» **Your objective**: Below are some records. Set down exactly the line holding "Viewport: 660px width, 406px height." and every later line through the end, omitting the pictures.

» **Dataset entries**:
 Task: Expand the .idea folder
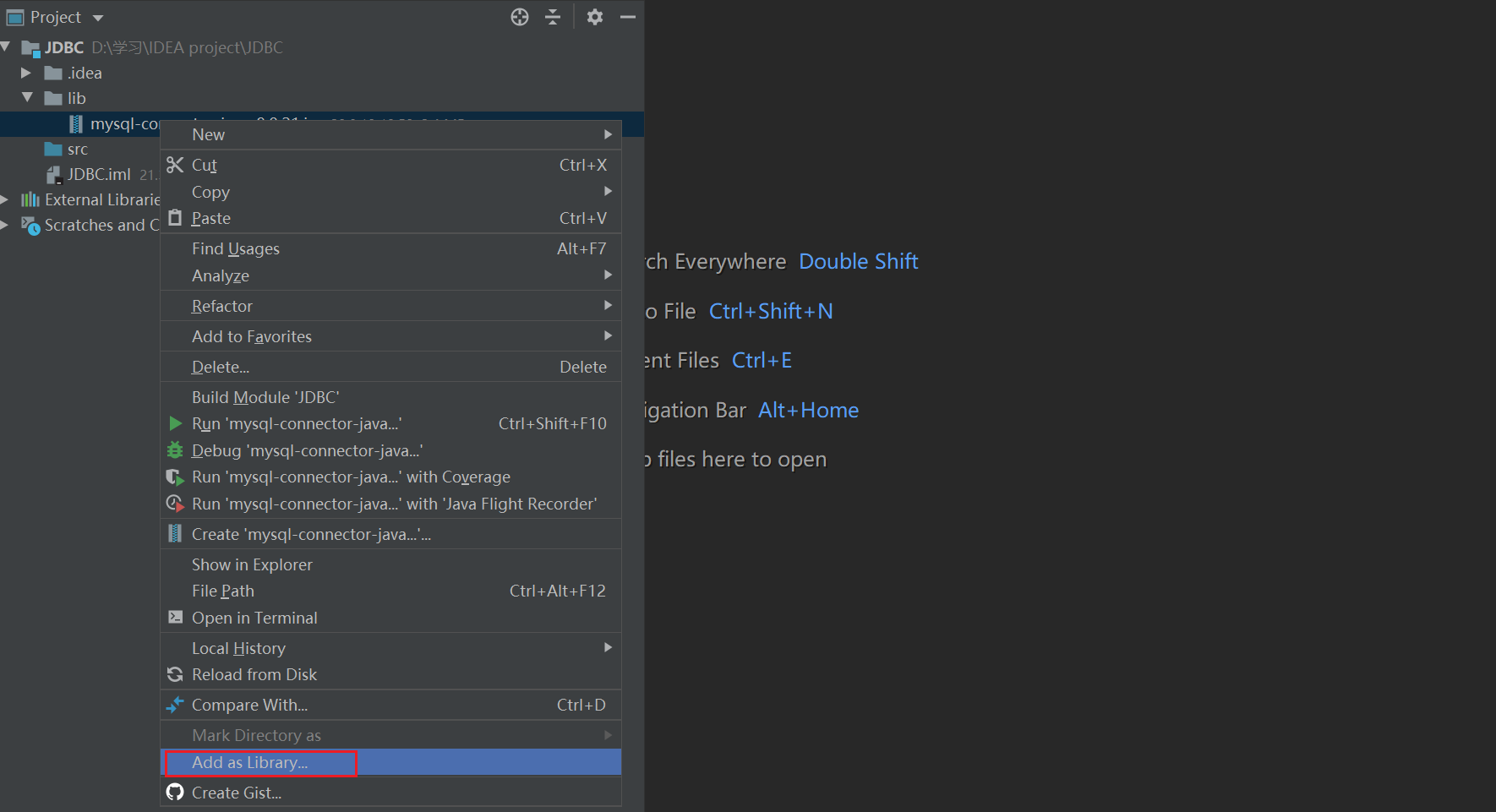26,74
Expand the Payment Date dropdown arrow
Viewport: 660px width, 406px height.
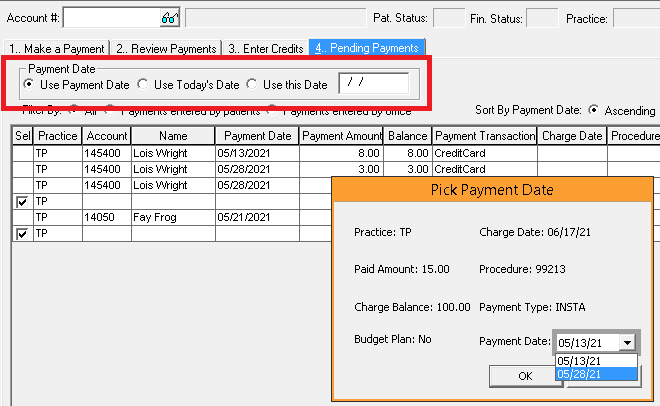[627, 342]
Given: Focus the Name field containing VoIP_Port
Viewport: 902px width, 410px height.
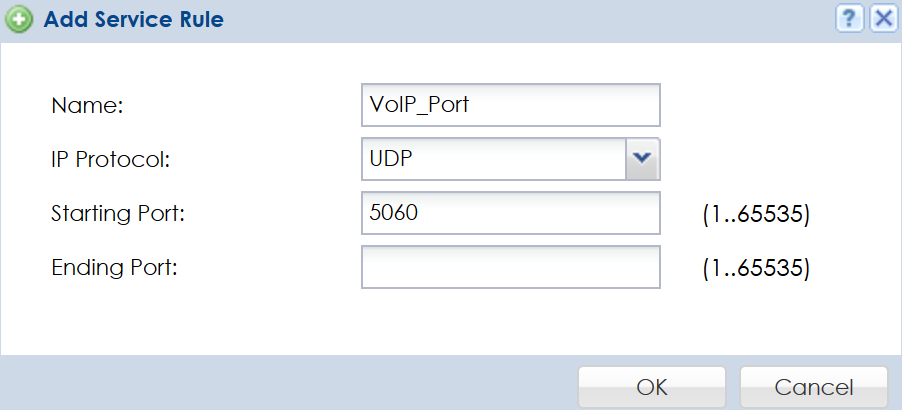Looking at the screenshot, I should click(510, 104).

» **Final answer**:
Viewport: 660px width, 406px height.
[627, 342]
Given: Focus the Name field containing VoIP_Port
Viewport: 902px width, 410px height.
Looking at the screenshot, I should click(510, 104).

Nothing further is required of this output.